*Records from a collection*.

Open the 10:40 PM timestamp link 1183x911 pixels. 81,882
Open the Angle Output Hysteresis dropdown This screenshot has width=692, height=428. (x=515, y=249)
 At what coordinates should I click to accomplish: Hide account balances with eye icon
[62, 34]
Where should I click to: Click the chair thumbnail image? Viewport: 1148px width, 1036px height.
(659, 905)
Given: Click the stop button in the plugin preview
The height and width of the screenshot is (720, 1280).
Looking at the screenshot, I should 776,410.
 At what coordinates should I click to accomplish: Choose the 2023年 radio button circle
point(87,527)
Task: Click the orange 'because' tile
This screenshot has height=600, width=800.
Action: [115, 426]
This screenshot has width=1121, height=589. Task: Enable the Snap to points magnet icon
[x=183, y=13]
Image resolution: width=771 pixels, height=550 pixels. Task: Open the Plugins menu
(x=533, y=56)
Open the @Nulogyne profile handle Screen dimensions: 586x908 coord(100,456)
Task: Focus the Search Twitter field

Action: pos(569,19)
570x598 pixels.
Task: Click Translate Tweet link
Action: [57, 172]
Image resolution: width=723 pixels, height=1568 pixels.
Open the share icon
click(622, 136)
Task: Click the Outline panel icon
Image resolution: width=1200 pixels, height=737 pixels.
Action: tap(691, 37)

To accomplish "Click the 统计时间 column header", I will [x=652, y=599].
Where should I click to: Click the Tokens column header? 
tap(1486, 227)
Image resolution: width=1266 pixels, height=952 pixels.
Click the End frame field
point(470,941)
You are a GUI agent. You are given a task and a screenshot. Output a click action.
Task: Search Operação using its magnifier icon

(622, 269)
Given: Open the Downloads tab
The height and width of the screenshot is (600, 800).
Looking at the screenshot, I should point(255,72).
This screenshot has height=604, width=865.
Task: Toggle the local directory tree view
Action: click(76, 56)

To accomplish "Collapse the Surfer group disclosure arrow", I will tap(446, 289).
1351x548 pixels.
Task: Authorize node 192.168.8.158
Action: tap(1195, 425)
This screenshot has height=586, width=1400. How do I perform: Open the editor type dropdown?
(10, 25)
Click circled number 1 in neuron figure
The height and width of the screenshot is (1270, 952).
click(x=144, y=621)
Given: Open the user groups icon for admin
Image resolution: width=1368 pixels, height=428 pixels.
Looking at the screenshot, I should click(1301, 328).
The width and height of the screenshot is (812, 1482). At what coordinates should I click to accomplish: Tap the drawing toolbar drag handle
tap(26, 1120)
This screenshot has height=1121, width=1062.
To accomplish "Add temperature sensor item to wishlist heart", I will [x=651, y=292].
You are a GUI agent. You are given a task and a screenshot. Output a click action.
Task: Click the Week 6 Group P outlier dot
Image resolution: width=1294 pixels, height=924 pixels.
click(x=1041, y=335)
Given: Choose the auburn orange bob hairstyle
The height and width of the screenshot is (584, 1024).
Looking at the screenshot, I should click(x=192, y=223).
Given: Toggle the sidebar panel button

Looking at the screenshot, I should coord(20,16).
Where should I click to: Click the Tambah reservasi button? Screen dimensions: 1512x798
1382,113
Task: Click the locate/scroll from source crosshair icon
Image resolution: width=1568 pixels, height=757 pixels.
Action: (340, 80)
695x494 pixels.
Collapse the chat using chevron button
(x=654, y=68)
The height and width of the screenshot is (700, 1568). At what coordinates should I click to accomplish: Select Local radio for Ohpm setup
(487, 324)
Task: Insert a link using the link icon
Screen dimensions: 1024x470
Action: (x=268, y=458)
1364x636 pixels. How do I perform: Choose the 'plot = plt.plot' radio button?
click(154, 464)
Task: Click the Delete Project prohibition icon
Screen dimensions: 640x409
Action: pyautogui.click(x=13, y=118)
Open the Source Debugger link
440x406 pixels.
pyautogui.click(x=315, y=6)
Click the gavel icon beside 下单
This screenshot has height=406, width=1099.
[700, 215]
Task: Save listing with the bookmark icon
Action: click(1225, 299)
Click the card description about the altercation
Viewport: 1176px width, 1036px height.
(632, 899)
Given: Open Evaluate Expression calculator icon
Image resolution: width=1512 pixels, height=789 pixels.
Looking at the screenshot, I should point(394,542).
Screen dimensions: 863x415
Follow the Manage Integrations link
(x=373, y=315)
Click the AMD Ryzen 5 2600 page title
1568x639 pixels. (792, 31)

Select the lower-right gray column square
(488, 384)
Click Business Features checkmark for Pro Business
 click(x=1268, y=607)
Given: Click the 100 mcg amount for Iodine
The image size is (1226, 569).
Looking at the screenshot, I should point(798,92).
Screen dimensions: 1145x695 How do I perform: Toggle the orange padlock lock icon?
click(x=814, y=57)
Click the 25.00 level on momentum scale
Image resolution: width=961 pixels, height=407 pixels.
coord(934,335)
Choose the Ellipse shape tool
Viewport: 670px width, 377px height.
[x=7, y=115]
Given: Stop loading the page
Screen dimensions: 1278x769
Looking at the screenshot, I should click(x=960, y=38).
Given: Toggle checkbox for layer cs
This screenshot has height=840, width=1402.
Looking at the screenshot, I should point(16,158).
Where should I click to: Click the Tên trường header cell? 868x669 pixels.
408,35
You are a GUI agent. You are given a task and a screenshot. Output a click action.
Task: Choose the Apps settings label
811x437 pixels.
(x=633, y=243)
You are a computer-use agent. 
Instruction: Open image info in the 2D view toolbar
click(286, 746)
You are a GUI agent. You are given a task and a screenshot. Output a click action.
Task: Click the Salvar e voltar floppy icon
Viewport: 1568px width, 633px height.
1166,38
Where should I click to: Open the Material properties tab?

*What you are asked to do*. Your reply must reproduce all records above exactly.

*Task solution*.
Open the 10:40 PM timestamp link 1183x911 pixels. 81,882
Open the Angle Output Hysteresis dropdown This screenshot has width=692, height=428. (x=515, y=249)
 At what coordinates should I click to accomplish: Hide account balances with eye icon
[62, 34]
Where should I click to: Click the chair thumbnail image? Viewport: 1148px width, 1036px height.
(659, 905)
Given: Click the stop button in the plugin preview
The height and width of the screenshot is (720, 1280).
Looking at the screenshot, I should 776,410.
 At what coordinates should I click to accomplish: Choose the 2023年 radio button circle
point(87,527)
Task: Click the orange 'because' tile
This screenshot has height=600, width=800.
Action: [115, 426]
This screenshot has width=1121, height=589. Task: Enable the Snap to points magnet icon
[x=183, y=13]
Image resolution: width=771 pixels, height=550 pixels. Task: Open the Plugins menu
(x=533, y=56)
Open the @Nulogyne profile handle Screen dimensions: 586x908 coord(100,456)
Task: Focus the Search Twitter field

Action: pos(569,19)
570x598 pixels.
Task: Click Translate Tweet link
Action: [57, 172]
Image resolution: width=723 pixels, height=1568 pixels.
Open the share icon
click(622, 136)
Task: Click the Outline panel icon
Image resolution: width=1200 pixels, height=737 pixels.
Action: tap(691, 37)

To accomplish "Click the 统计时间 column header", I will [x=652, y=599].
Where should I click to: Click the Tokens column header? 
tap(1486, 227)
Image resolution: width=1266 pixels, height=952 pixels.
Click the End frame field
point(470,941)
You are a GUI agent. You are given a task and a screenshot. Output a click action.
Task: Search Operação using its magnifier icon

(622, 269)
Given: Open the Downloads tab
The height and width of the screenshot is (600, 800).
Looking at the screenshot, I should point(255,72).
This screenshot has height=604, width=865.
Task: Toggle the local directory tree view
Action: click(76, 56)

To accomplish "Collapse the Surfer group disclosure arrow", I will tap(446, 289).
1351x548 pixels.
Task: Authorize node 192.168.8.158
Action: tap(1195, 425)
This screenshot has height=586, width=1400. How do I perform: Open the editor type dropdown?
(10, 25)
Click circled number 1 in neuron figure
The height and width of the screenshot is (1270, 952).
click(x=144, y=621)
Given: Open the user groups icon for admin
Image resolution: width=1368 pixels, height=428 pixels.
Looking at the screenshot, I should click(1301, 328).
The width and height of the screenshot is (812, 1482). At what coordinates should I click to accomplish: Tap the drawing toolbar drag handle
tap(26, 1120)
This screenshot has height=1121, width=1062.
To accomplish "Add temperature sensor item to wishlist heart", I will [x=651, y=292].
You are a GUI agent. You are given a task and a screenshot. Output a click action.
Task: Click the Week 6 Group P outlier dot
Image resolution: width=1294 pixels, height=924 pixels.
click(x=1041, y=335)
Given: Choose the auburn orange bob hairstyle
The height and width of the screenshot is (584, 1024).
Looking at the screenshot, I should click(x=192, y=223).
Given: Toggle the sidebar panel button

Looking at the screenshot, I should coord(20,16).
Where should I click to: Click the Tambah reservasi button? Screen dimensions: 1512x798
1382,113
Task: Click the locate/scroll from source crosshair icon
Image resolution: width=1568 pixels, height=757 pixels.
Action: (340, 80)
695x494 pixels.
Collapse the chat using chevron button
(x=654, y=68)
The height and width of the screenshot is (700, 1568). At what coordinates should I click to accomplish: Select Local radio for Ohpm setup
(487, 324)
Task: Insert a link using the link icon
Screen dimensions: 1024x470
Action: (x=268, y=458)
1364x636 pixels. How do I perform: Choose the 'plot = plt.plot' radio button?
click(154, 464)
Task: Click the Delete Project prohibition icon
Screen dimensions: 640x409
Action: pyautogui.click(x=13, y=118)
Open the Source Debugger link
440x406 pixels.
pyautogui.click(x=315, y=6)
Click the gavel icon beside 下单
This screenshot has height=406, width=1099.
[700, 215]
Task: Save listing with the bookmark icon
Action: click(1225, 299)
Click the card description about the altercation
Viewport: 1176px width, 1036px height.
(632, 899)
Given: Open Evaluate Expression calculator icon
Image resolution: width=1512 pixels, height=789 pixels.
Looking at the screenshot, I should point(394,542).
Screen dimensions: 863x415
Follow the Manage Integrations link
(x=373, y=315)
Click the AMD Ryzen 5 2600 page title
1568x639 pixels. (792, 31)

Select the lower-right gray column square
(488, 384)
Click Business Features checkmark for Pro Business
 click(x=1268, y=607)
Given: Click the 100 mcg amount for Iodine
The image size is (1226, 569).
Looking at the screenshot, I should point(798,92).
Screen dimensions: 1145x695 How do I perform: Toggle the orange padlock lock icon?
click(x=814, y=57)
Click the 25.00 level on momentum scale
Image resolution: width=961 pixels, height=407 pixels.
coord(934,335)
Choose the Ellipse shape tool
Viewport: 670px width, 377px height.
[x=7, y=115]
Given: Stop loading the page
Screen dimensions: 1278x769
Looking at the screenshot, I should click(x=960, y=38).
Given: Toggle checkbox for layer cs
This screenshot has height=840, width=1402.
Looking at the screenshot, I should point(16,158).
Where should I click to: Click the Tên trường header cell? 868x669 pixels.
408,35
You are a GUI agent. You are given a task and a screenshot. Output a click action.
Task: Choose the Apps settings label
811x437 pixels.
(x=633, y=243)
You are a computer-use agent. 
Instruction: Open image info in the 2D view toolbar
click(286, 746)
You are a GUI agent. You are given a task and a screenshot. Output a click action.
Task: Click the Salvar e voltar floppy icon
Viewport: 1568px width, 633px height.
1166,38
Where should I click to: Open the Material properties tab?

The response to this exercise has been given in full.